The business use of websites is widespread and increasing rapidly as many organizations move away from a traditional brick-and-mortar business model and turn to an online presence for ongoing business activities. This trend combined with the fact that IRS has not issued formal guidance as to the deductibility of website development costs has resulted in confusion. The long-established rules applicable to the deductibility of business costs in general, and existing IRS guidance applicable to software development costs in particular, provide limited guidance as to the proper tax treatment of these costs. As businesses compile their tax information and make decisions regarding the deductibility of these costs incurred or paid in 2008, or enter into contracts for website development activities, care should be exercised so that desired deductibility is achieved.

The determination of the proper time period for deducting website design costs (i.e., costs of the website's overall structure, functionality and appearance) depends on whether the costs are "software costs" within the meaning of the "software guidelines." Generally, the portions of the website's design that are produced from sophisticated programming language typically used in website design will qualify as "software." Website design costs that qualify as "software" costs are deductible under the following "safe-harbor" rules.

Generally, if the individual or company launching the website acquires the design from a contractor who is at economic risk should the software not perform, the design costs are amortized by that individual or company over the three-year period beginning with the month in which the website is placed in service. It is important to note in this context that off-the-shelf computer software placed in service in a tax year beginning in 2003 and before calendar year 2010 qualifies as "section 179 property" eligible for an elective current expense deduction in 2008 of up to $250,000.

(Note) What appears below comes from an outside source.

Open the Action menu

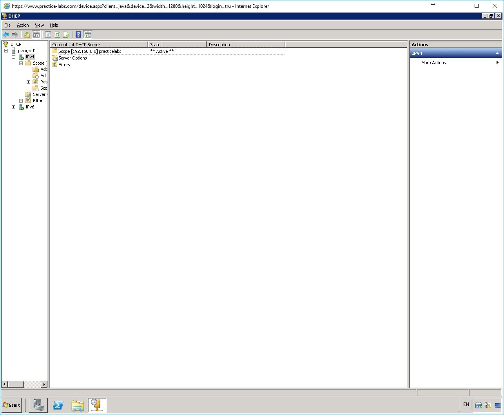tap(22, 25)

If, on the other hand, the design is "developed" (designed in-house by the individual or company launching the website or designed by an independent contractor who is not at risk should the software not perform), the individual or company launching the website can choose among the following alternative tax treatments:

  • Amortizing the costs over a three-year period beginning with the month that the software was placed in service;
  • Deducting the costs in the tax year in which the costs are paid (if taxpayer is a cash-basis taxpayer) or in the tax year in which the costs are accrued (if taxpayer is an accrual-basis taxpayer), but only if all of costs of developing the software are deducted this way;
  • Amortizing the costs over a five-year period beginning with the completion of the development, but only if all costs of developing software are amortized this way; or
  • Amortizing the costs over a period longer than five years, but only if the costs are Code Sec. 174 research or experimental expenditures.

Website design costs not considered "software" costs are deductible in accordance with their useful life. Thus, these costs must be amortized over the number of years that it is expected that the non-software portions of the design will be used in the business. If it is expected that these non-software portions of the design will have a useful life of no more than a year, the costs can be currently deducted.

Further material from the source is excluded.